Exercise instructions:
Copy the listing below verbatim, starting at its first line and ending with the line containing "click(148, 286)", that line included.

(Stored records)
>>>

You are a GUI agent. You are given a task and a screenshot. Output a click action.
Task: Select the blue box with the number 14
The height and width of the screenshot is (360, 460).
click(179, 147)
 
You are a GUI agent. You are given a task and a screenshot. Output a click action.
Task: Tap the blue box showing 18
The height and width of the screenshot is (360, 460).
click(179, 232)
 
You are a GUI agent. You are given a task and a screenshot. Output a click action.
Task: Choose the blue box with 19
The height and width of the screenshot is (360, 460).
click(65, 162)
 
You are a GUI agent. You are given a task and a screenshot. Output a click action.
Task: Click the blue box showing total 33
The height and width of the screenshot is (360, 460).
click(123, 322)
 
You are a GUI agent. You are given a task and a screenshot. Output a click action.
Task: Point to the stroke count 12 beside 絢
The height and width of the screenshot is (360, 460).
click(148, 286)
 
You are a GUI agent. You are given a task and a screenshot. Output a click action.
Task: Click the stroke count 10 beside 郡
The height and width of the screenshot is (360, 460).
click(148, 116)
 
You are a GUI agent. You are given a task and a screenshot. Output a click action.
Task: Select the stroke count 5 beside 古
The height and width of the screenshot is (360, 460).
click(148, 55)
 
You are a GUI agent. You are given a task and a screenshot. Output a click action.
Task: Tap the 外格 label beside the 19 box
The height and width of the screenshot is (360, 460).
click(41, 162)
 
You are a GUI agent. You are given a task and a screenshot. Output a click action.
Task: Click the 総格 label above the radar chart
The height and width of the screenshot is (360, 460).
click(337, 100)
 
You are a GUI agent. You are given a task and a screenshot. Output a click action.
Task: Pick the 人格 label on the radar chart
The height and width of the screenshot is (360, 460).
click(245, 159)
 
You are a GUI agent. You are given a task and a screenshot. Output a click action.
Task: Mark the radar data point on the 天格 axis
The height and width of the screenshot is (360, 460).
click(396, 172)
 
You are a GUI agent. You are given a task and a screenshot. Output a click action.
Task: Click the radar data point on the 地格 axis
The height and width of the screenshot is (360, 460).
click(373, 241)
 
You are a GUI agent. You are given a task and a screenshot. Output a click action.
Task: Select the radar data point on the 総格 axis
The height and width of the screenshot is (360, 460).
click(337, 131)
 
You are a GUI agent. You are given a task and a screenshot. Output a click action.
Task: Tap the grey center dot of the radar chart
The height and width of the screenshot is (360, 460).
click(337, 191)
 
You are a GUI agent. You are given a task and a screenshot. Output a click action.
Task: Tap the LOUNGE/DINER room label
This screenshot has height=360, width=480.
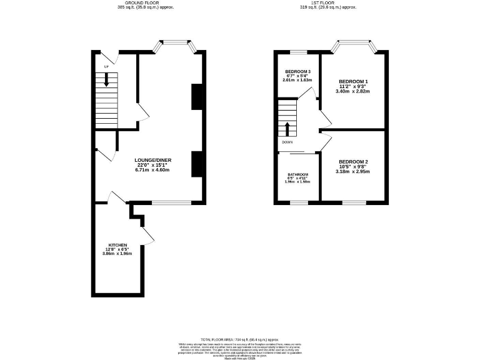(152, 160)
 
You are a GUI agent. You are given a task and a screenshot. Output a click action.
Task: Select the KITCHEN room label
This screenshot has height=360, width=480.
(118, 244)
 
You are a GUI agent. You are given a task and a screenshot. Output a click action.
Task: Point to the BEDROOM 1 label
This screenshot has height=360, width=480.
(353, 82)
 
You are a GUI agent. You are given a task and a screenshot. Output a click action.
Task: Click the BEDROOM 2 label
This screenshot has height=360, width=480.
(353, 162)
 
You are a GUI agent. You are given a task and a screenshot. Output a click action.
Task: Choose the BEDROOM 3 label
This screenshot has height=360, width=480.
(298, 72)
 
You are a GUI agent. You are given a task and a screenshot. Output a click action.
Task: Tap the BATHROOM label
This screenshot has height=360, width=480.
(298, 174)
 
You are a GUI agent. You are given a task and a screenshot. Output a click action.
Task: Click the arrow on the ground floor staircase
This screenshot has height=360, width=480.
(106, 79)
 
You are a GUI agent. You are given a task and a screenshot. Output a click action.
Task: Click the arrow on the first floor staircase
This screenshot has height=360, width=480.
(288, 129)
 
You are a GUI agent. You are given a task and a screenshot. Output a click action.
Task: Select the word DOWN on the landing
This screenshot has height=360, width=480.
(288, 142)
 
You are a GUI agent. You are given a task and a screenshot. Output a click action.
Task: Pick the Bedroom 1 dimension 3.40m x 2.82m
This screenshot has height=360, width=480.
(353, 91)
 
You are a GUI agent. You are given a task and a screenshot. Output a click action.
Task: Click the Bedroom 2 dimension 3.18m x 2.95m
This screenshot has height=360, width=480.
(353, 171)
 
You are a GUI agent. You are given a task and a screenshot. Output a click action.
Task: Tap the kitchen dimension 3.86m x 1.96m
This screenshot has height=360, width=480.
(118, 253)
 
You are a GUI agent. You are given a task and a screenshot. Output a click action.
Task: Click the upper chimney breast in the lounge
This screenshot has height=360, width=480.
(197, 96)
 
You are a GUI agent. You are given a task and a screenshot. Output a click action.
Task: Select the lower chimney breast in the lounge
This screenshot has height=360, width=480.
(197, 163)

<<<

The response:
You are a GUI agent. You are given a task and a screenshot. Output a click action.
Task: Select the blue box with the number 14
The height and width of the screenshot is (360, 460).
click(179, 147)
 
You are a GUI agent. You are given a task and a screenshot. Output a click action.
Task: Tap the blue box showing 18
The height and width of the screenshot is (360, 460).
click(179, 232)
 
You are a GUI agent. You are given a task and a screenshot. Output a click action.
Task: Choose the blue box with 19
The height and width of the screenshot is (360, 460).
click(65, 162)
 
You are a GUI agent. You are given a task and a screenshot. Output a click action.
Task: Click the blue box showing total 33
The height and width of the screenshot is (360, 460).
click(123, 322)
 
You are a GUI agent. You are given a task and a screenshot. Output a click action.
Task: Point to the stroke count 12 beside 絢
The height and width of the screenshot is (360, 460).
click(148, 286)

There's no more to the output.